__Items from a data source__.
○ ○ ○ ○ ○ ○ ○
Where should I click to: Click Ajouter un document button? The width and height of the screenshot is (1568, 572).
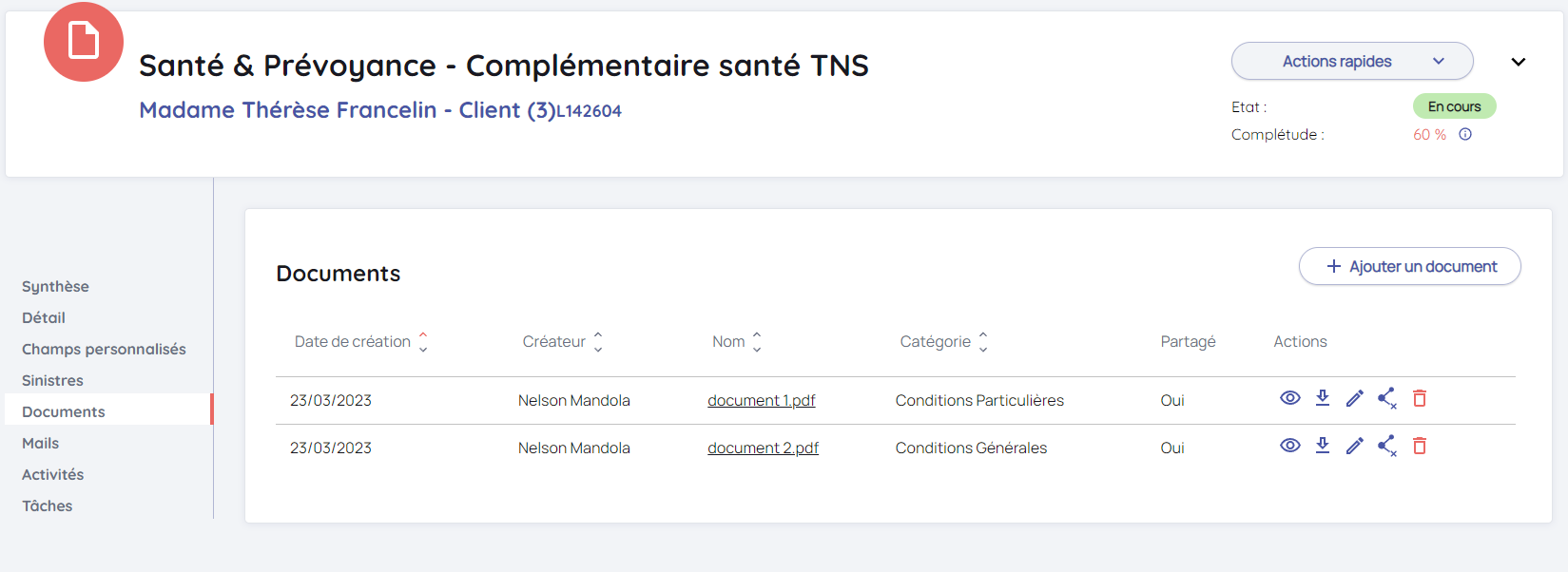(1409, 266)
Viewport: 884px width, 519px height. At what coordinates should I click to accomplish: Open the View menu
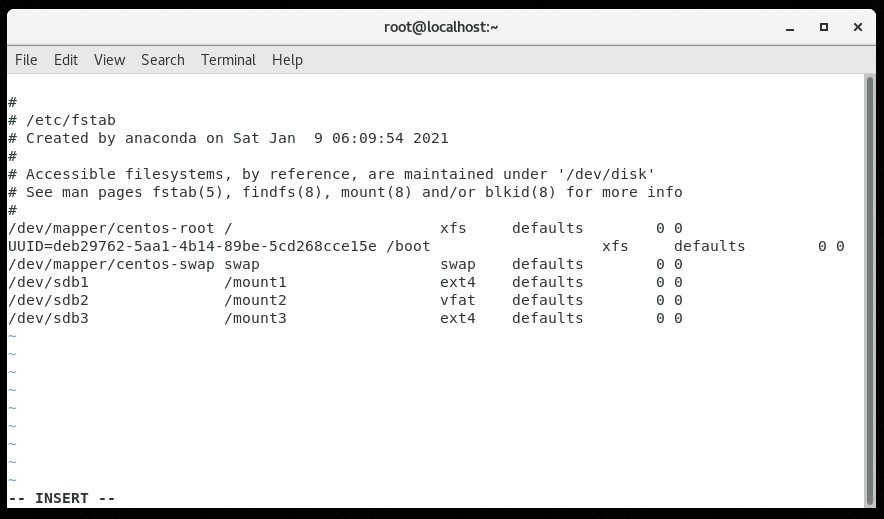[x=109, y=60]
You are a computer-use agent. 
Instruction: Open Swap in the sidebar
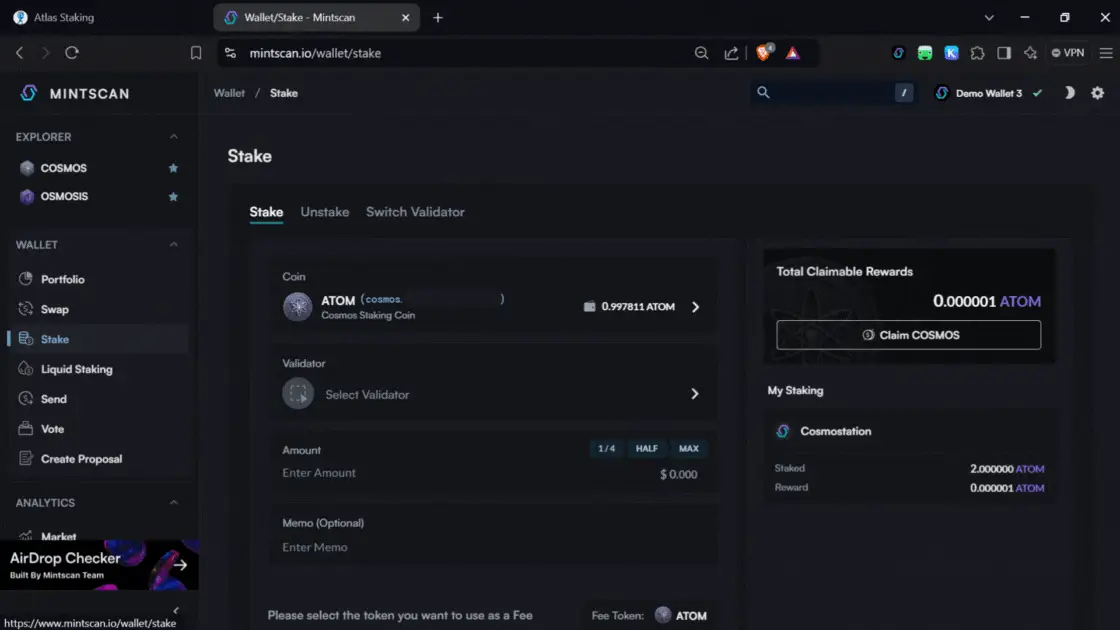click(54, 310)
○ ○ ○ ○ ○ ○ ○
__DO THIS__.
Swap "Open" for "Select" throughout the rows above and write out every row again with nothing else changed. Omit the pictures.

__SOLUTION TO THIS PROBLEM__.
Where should I click to: Click Ajouter un document button? The width and height of the screenshot is (1568, 572).
(1409, 266)
Viewport: 884px width, 519px height. At what coordinates should I click to accomplish: Select the View menu
[x=109, y=60]
You are a computer-use agent. 
Instruction: Select Swap in the sidebar
click(54, 310)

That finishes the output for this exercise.